• **TASKS**
[1] From the court excerpt on Lazarenko's proposed amended answer, extract the passage starting with "On May 1, 2015, Lazarenko" and going on through "Id. ¶¶ 161-64.".
[2] Write what comes next in the court excerpt on Lazarenko's proposed amended answer, picking up after its last sentence.

• **GIVEN TEXT**
Am. Compl. ¶ 81. Lazarenko filed a verified answer that responded:
Claimant admits the allegations that he is the Settlor and Protector of the Balford
Trust, maintained in account 41610 at Credit Suisse (Guernsey) and that the
beneficiaries of the trust are members of his family. Claimant denies the further
allegation the [sic] members of his family are “nominal beneficiaries.”
Answer ¶ 81. Lazarenko also asserted several affirmative defenses in his answer, including that
“the forfeiture of defendant property and currency should be barred by the Due Process Clause of
the Fifth Amendment to the U.S. Constitution.” Id. ¶ 160.
On May 1, 2015, Lazarenko moved under Rule 15(a) of the Federal Rules of Civil
Procedure for leave to file an amended answer that would make several changes: (1) changing
his response to paragraph 81 so that he “admits the further allegation the members of his family
are ‘nominal’ beneficiaries,” Proposed First Am. Answer ¶ 81; (2) appending to the existing due
process affirmative defense an explanation that “[t]he due process violations stem from the
involvement of the Ukrainian General Prosecutors Office in the collection of documents and
witness testimony that will be used in this matter,” id. ¶ 160; and (3) adding four new affirmative
defenses: excessive fine, judicial estoppel, undue delay, and collateral estoppel. Id. ¶¶ 161-64.
Lazarenko’s full proposed answer to paragraph 81 now would read:
Claimant admits the allegations that he is the Settlor and Protector of the Balford
Trust, maintained in account 41610 at Credit Suisse (Guernsey) and that the
beneficiaries of the trust are members of his family. Claimant admits the further
allegation the [sic] members of his family are “nominal” beneficiaries.
Proposed First Am. Answer ¶ 81. Notably, it would not respond to the government’s allegation
that Lazarenko “is the beneficial owner of the assets maintained in accounts 41610, 41950, and
41843 at Credit Suisse (Guernsey) Limited.” Am. Compl. ¶ 81. Lazarenko’s “excessive fine”

• **SUPPLIED DATA**
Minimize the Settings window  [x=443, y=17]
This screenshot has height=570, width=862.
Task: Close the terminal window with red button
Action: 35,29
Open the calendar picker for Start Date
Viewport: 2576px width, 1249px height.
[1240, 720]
==
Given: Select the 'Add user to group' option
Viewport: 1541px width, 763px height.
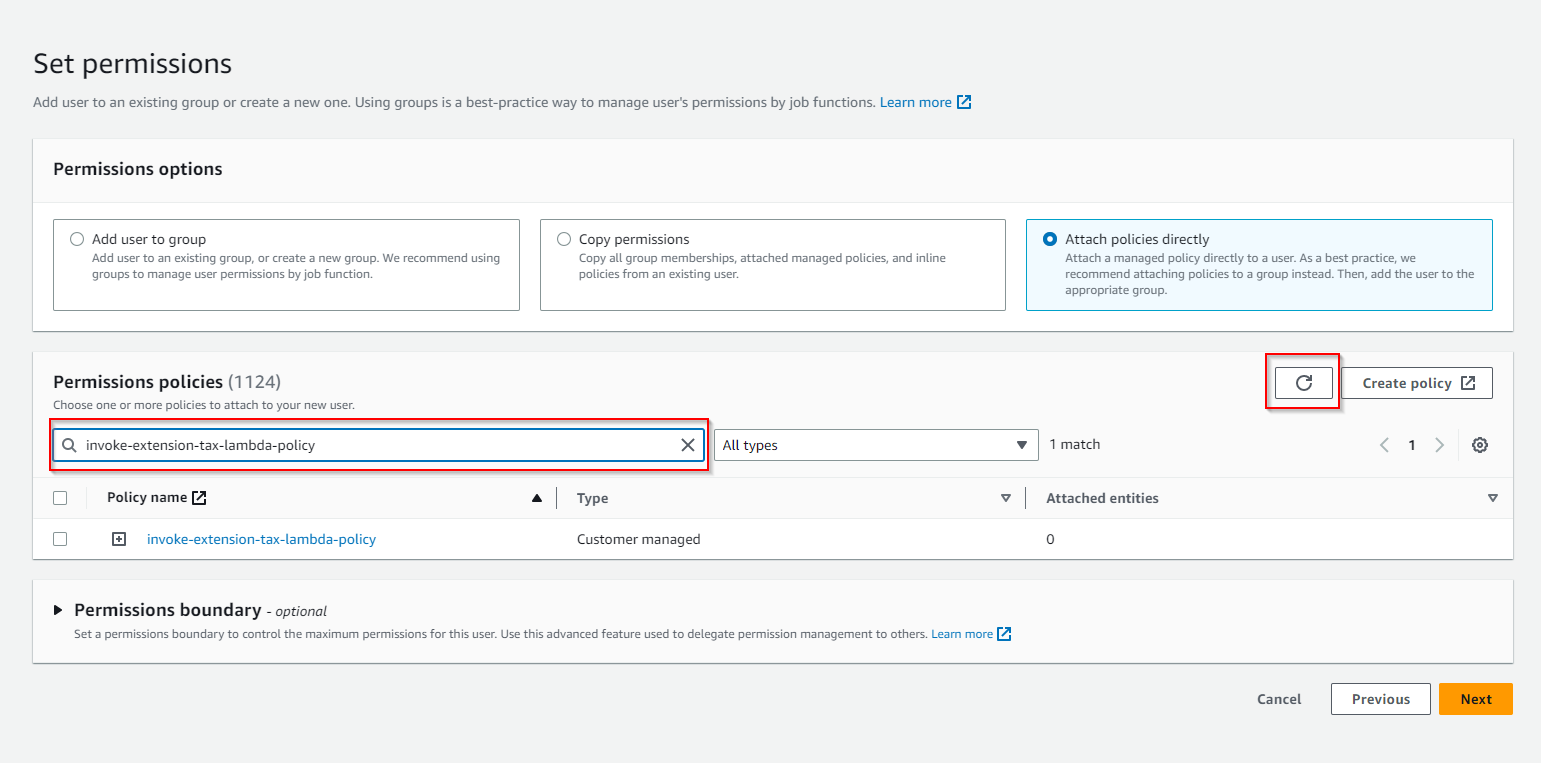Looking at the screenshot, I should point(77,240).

• **ANSWERS IN ORDER**
[1]
On May 1, 2015, Lazarenko moved under Rule 15(a) of the Federal Rules of Civil
Procedure for leave to file an amended answer that would make several changes: (1) changing
his response to paragraph 81 so that he “admits the further allegation the members of his family
are ‘nominal’ beneficiaries,” Proposed First Am. Answer ¶ 81; (2) appending to the existing due
process affirmative defense an explanation that “[t]he due process violations stem from the
involvement of the Ukrainian General Prosecutors Office in the collection of documents and
witness testimony that will be used in this matter,” id. ¶ 160; and (3) adding four new affirmative
defenses: excessive fine, judicial estoppel, undue delay, and collateral estoppel. Id. ¶¶ 161-64.

[2]
affirmative defense is that the forfeiture “is prohibited by the Excessive Fines Clause of the
Eighth Amendment and 18 U.S.C. § 983(g),” id. ¶ 161; his “judicial estoppel” affirmative
defense is that the United States cannot deviate from its legal positions during his criminal
prosecution, id. ¶ 162; his “undue delay” affirmative defense is that the United States’ delay in
the “filing of the Amended Complaint and the subsequent delay in commencing discovery” bar
forfeiture, id. ¶ 163; and his “collateral estoppel” affirmative defense is that the United States
cannot now raise arguments it could have raised but chose not to raise during his criminal
prosecution. Id. ¶ 164.
On August 20, 2016, Lazarenko moved a second time to amend his answer to add
the additional affirmative defense of “[e]stoppel/[u]nclean [h]ands,” arguing that the United
States is bound to certain promises that it made to him during failed plea discussions in 2002.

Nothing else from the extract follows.